Delighted emigrants reunite with families at Dublin Airport

Loved ones gather with smiles, balloons and banners for those flying home for Christmas

The arrivals hall in Dublin Airport's T2 is awash with festive cheer as family and friends welcome their loved ones home for Christmas

 

The three O’Keefe women were waiting eagerly under a bunch of “Welcome Home” balloons in Dublin airport on Tuesday for the 6.45am arrival from Abu Dhabi.

They were there to surprise Lynn, who had been working and travelling around Australia for the past two years.

“She doesn’t know we’re here,” said her sister Gillian, nodding towards her other sister Ruth and mother Carolyn. “We drove up this morning from Cork.”

Warm scenes played out in Terminal 2 as travellers, some wearing shorts and flip flops and others in wool hats and heavy coats, filed into the arrivals hall.

Making her way from Sydney, where she has lived for nine years, was Lauren Atkinson. “It’s great to be home,” she said, beaming after arriving. “There’s no place like home for Christmas. ”

Her excited mother Pamela said they had lots planned over the coming weeks but, first things first, she said, “I’m going to squeeze her to bits.”

There were slightly later Aer Lingus arrivals from Boston and New York and an American Airlines flight from Philadelphia.

Americans in Ireland

When Rick King, from Massachusetts, stepped into the arrivals hall his daughters, Julia and Erin, swiftly plonked a Santa hat on his head to match the ones they were wearing.

Julia moved to Ireland from the US 2½ years ago to work for Amazon. Her sister Erin followed her and is now a florist. Rick, a US government lawyer – a job which “sounds better than it is”– had been in Ireland once before, although things did not go exactly as planned.
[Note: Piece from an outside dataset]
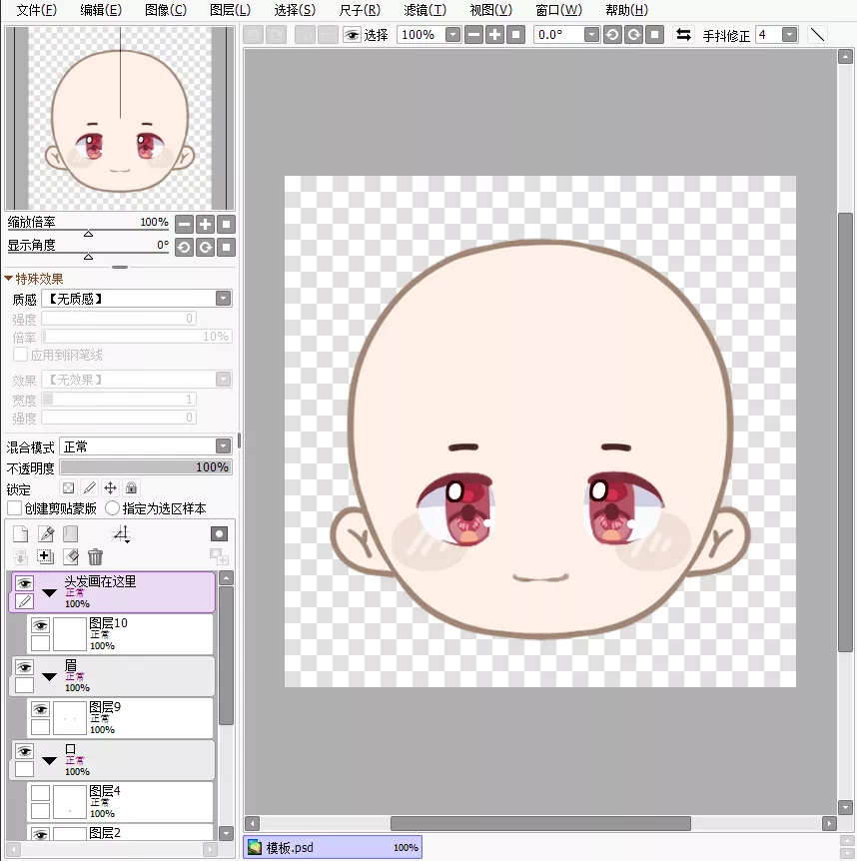
Task: Create a new linework (pen) layer
Action: pyautogui.click(x=45, y=534)
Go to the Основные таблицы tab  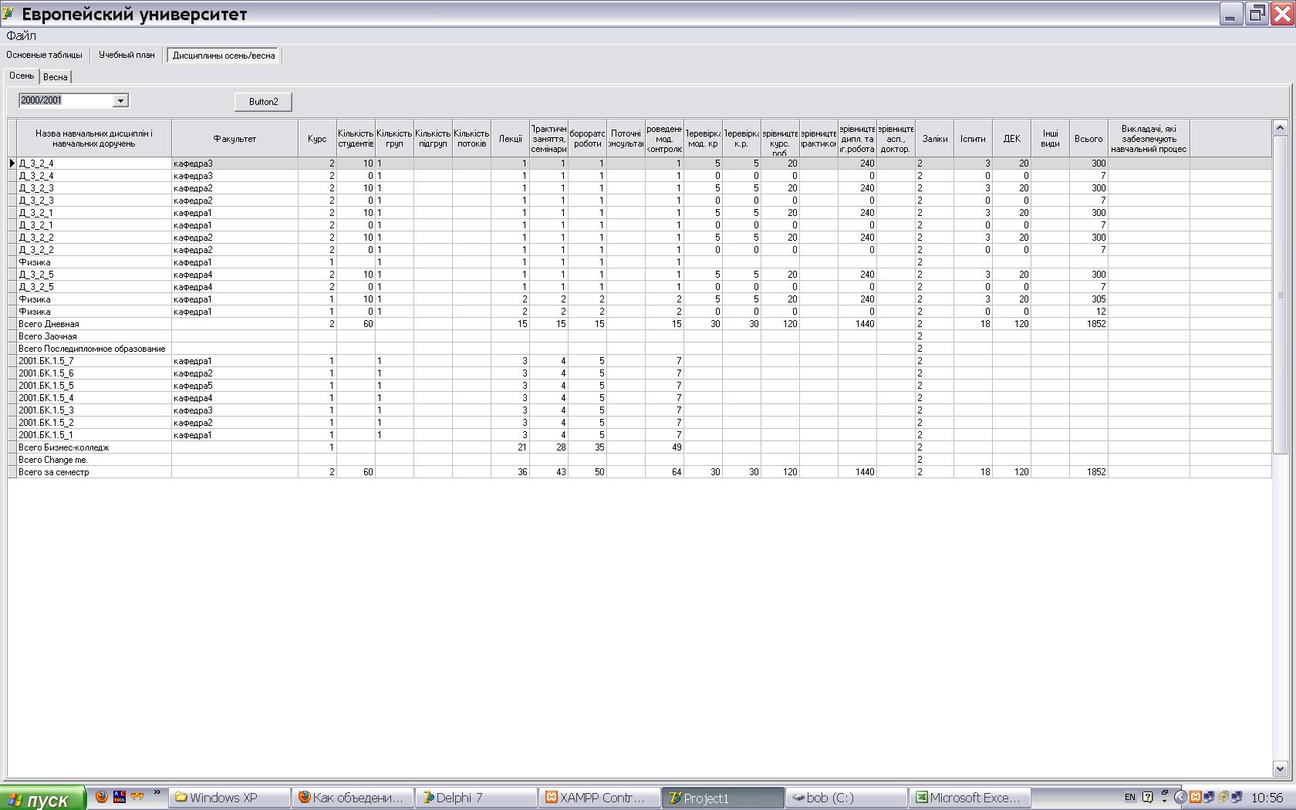pos(45,55)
“I came here for about four or five days when my middle daughter was studying at Trinity. I had a heart attack so I don’t remember much about it,” he said.

“We’re having a bit of a do-over now,” added Erin.

“We were here during April,” continued Rick. “Which is funny because it seems like the weather wasn’t all that different really.”

A few feet away, a six-strong contingent also awaited the Boston flight, a Tricolour draped over the security barrier with a message reading, “Welcome home Dylan.”

“He’s brilliant at football,” said his mother Suzanne McCabe. “He went to Florida to play soccer and to do an MBA on a scholarship with Lynn University .”

Bags lost

The gang had arrived in plenty of time for the 8.25am landing but would have to wait a while to see Dylan after it turned out many passengers’ bags did not make it to Dublin.

“Sure my bag’s lost and I have this wedding tomorrow,” one young man grumbled into his phone as he walked towards the exit.

No such issues for Kevin Cooper, though, who was greeted off the flight by his sister Gemma and her fiancé. Kevin works in Providence, Rhode Island, and has been in the US for eight years.

How does it feel to be home? “Pretty sweet,” he smiled. “I haven’t seen my sister in 2½ years.”

Gemma has been living in Dubai for the last six years. “We just landed in yesterday,” she said. “So we were down in Waterford and we’re straight back now to pick Kevin up.”

With most of the transatlantic traffic through by 9am, the McCabes, still waiting at the security barrier with their Tricolour, appeared to be wilting.

But as Dylan, unburdened by any luggage, finally walked through the sliding doors, they jumped up, launched into a rendition of ‘Olé, olé, olé’ and rushed to embrace him.